--- DATA PROVIDED ---

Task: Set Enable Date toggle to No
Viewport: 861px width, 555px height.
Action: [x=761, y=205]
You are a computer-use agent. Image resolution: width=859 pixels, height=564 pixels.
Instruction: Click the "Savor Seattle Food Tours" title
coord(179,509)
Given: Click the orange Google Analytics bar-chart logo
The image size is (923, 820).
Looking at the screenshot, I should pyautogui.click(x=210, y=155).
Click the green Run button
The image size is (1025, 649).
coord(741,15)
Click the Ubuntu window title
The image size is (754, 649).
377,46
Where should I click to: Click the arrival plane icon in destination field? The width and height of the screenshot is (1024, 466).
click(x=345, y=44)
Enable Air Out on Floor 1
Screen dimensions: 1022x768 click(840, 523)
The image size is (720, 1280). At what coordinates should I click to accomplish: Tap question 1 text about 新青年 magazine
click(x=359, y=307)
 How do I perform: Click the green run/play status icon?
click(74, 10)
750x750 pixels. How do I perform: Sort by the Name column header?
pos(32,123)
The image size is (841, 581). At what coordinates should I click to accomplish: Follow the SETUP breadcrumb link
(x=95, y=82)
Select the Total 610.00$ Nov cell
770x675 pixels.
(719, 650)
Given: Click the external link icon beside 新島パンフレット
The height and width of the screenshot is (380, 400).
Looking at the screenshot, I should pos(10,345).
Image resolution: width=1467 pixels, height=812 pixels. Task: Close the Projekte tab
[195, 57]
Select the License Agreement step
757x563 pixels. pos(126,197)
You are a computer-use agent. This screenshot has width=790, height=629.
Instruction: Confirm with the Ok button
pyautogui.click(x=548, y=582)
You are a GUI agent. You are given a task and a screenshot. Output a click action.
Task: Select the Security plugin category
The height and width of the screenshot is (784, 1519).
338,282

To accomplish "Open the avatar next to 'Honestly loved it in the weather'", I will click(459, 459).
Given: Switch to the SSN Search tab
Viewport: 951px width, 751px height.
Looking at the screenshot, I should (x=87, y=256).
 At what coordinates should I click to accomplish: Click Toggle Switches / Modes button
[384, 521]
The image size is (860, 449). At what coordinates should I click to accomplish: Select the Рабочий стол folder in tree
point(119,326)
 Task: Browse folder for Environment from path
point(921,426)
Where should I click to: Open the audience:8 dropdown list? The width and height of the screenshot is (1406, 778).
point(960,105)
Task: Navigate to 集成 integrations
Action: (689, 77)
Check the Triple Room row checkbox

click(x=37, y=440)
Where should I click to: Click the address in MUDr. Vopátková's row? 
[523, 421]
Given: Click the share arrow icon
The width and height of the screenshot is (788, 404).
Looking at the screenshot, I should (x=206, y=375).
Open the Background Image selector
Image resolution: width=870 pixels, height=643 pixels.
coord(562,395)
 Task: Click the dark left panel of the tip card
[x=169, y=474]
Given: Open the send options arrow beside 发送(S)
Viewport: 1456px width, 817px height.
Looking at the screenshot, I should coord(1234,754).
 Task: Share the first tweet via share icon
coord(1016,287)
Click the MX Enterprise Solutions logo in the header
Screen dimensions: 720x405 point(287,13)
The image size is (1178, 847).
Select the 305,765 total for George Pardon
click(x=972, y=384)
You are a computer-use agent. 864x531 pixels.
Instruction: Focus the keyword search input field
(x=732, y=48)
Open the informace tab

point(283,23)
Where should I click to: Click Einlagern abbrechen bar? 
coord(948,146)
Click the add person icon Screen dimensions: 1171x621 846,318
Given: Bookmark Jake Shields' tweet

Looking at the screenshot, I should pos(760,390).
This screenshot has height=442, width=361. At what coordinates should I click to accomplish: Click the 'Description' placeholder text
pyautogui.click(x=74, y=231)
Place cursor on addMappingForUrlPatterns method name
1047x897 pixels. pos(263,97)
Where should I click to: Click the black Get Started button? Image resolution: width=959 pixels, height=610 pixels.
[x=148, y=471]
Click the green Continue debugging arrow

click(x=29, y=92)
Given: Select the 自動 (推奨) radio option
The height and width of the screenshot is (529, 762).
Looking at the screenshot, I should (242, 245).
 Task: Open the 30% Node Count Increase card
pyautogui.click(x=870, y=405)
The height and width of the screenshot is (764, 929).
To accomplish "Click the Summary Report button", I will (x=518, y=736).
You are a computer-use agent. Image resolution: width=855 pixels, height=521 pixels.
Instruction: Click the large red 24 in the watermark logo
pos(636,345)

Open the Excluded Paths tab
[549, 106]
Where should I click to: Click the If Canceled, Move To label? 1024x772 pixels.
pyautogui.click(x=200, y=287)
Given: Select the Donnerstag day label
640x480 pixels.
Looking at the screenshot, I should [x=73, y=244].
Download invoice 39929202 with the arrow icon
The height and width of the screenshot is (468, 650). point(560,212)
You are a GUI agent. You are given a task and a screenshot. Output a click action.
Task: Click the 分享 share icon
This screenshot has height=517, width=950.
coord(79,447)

---

### WHAT TO PRODUCE
Print the records again in their entirety, character for character.

### EXERCISE RESULT
Task: Set Enable Date toggle to No
Viewport: 861px width, 555px height.
Action: [x=761, y=205]
You are a computer-use agent. Image resolution: width=859 pixels, height=564 pixels.
Instruction: Click the "Savor Seattle Food Tours" title
coord(179,509)
Given: Click the orange Google Analytics bar-chart logo
The image size is (923, 820).
Looking at the screenshot, I should pyautogui.click(x=210, y=155).
Click the green Run button
The image size is (1025, 649).
coord(741,15)
Click the Ubuntu window title
The image size is (754, 649).
377,46
Where should I click to: Click the arrival plane icon in destination field? The width and height of the screenshot is (1024, 466).
click(x=345, y=44)
Enable Air Out on Floor 1
Screen dimensions: 1022x768 click(840, 523)
The image size is (720, 1280). At what coordinates should I click to accomplish: Tap question 1 text about 新青年 magazine
click(x=359, y=307)
 How do I perform: Click the green run/play status icon?
click(74, 10)
750x750 pixels. How do I perform: Sort by the Name column header?
pos(32,123)
The image size is (841, 581). At what coordinates should I click to accomplish: Follow the SETUP breadcrumb link
(x=95, y=82)
Select the Total 610.00$ Nov cell
770x675 pixels.
(719, 650)
Given: Click the external link icon beside 新島パンフレット
The height and width of the screenshot is (380, 400).
Looking at the screenshot, I should pos(10,345).
Image resolution: width=1467 pixels, height=812 pixels. Task: Close the Projekte tab
[195, 57]
Select the License Agreement step
757x563 pixels. pos(126,197)
You are a computer-use agent. This screenshot has width=790, height=629.
Instruction: Confirm with the Ok button
pyautogui.click(x=548, y=582)
You are a GUI agent. You are given a task and a screenshot. Output a click action.
Task: Select the Security plugin category
The height and width of the screenshot is (784, 1519).
338,282

To accomplish "Open the avatar next to 'Honestly loved it in the weather'", I will click(459, 459).
Given: Switch to the SSN Search tab
Viewport: 951px width, 751px height.
Looking at the screenshot, I should (x=87, y=256).
 At what coordinates should I click to accomplish: Click Toggle Switches / Modes button
[384, 521]
The image size is (860, 449). At what coordinates should I click to accomplish: Select the Рабочий стол folder in tree
point(119,326)
 Task: Browse folder for Environment from path
point(921,426)
Where should I click to: Open the audience:8 dropdown list? The width and height of the screenshot is (1406, 778).
point(960,105)
Task: Navigate to 集成 integrations
Action: (689, 77)
Check the Triple Room row checkbox

click(x=37, y=440)
Where should I click to: Click the address in MUDr. Vopátková's row? 
[523, 421]
Given: Click the share arrow icon
The width and height of the screenshot is (788, 404).
Looking at the screenshot, I should (x=206, y=375).
Open the Background Image selector
Image resolution: width=870 pixels, height=643 pixels.
coord(562,395)
 Task: Click the dark left panel of the tip card
[x=169, y=474]
Given: Open the send options arrow beside 发送(S)
Viewport: 1456px width, 817px height.
Looking at the screenshot, I should coord(1234,754).
 Task: Share the first tweet via share icon
coord(1016,287)
Click the MX Enterprise Solutions logo in the header
Screen dimensions: 720x405 point(287,13)
The image size is (1178, 847).
Select the 305,765 total for George Pardon
click(x=972, y=384)
You are a computer-use agent. 864x531 pixels.
Instruction: Focus the keyword search input field
(x=732, y=48)
Open the informace tab

point(283,23)
Where should I click to: Click Einlagern abbrechen bar? 
coord(948,146)
Click the add person icon Screen dimensions: 1171x621 846,318
Given: Bookmark Jake Shields' tweet

Looking at the screenshot, I should pos(760,390).
This screenshot has height=442, width=361. At what coordinates should I click to accomplish: Click the 'Description' placeholder text
pyautogui.click(x=74, y=231)
Place cursor on addMappingForUrlPatterns method name
1047x897 pixels. pos(263,97)
Where should I click to: Click the black Get Started button? Image resolution: width=959 pixels, height=610 pixels.
[x=148, y=471]
Click the green Continue debugging arrow

click(x=29, y=92)
Given: Select the 自動 (推奨) radio option
The height and width of the screenshot is (529, 762).
Looking at the screenshot, I should (242, 245).
 Task: Open the 30% Node Count Increase card
pyautogui.click(x=870, y=405)
The height and width of the screenshot is (764, 929).
To accomplish "Click the Summary Report button", I will (x=518, y=736).
You are a computer-use agent. Image resolution: width=855 pixels, height=521 pixels.
Instruction: Click the large red 24 in the watermark logo
pos(636,345)

Open the Excluded Paths tab
[549, 106]
Where should I click to: Click the If Canceled, Move To label? 1024x772 pixels.
pyautogui.click(x=200, y=287)
Given: Select the Donnerstag day label
640x480 pixels.
Looking at the screenshot, I should [x=73, y=244].
Download invoice 39929202 with the arrow icon
The height and width of the screenshot is (468, 650). point(560,212)
You are a GUI agent. You are given a task and a screenshot. Output a click action.
Task: Click the 分享 share icon
This screenshot has height=517, width=950.
coord(79,447)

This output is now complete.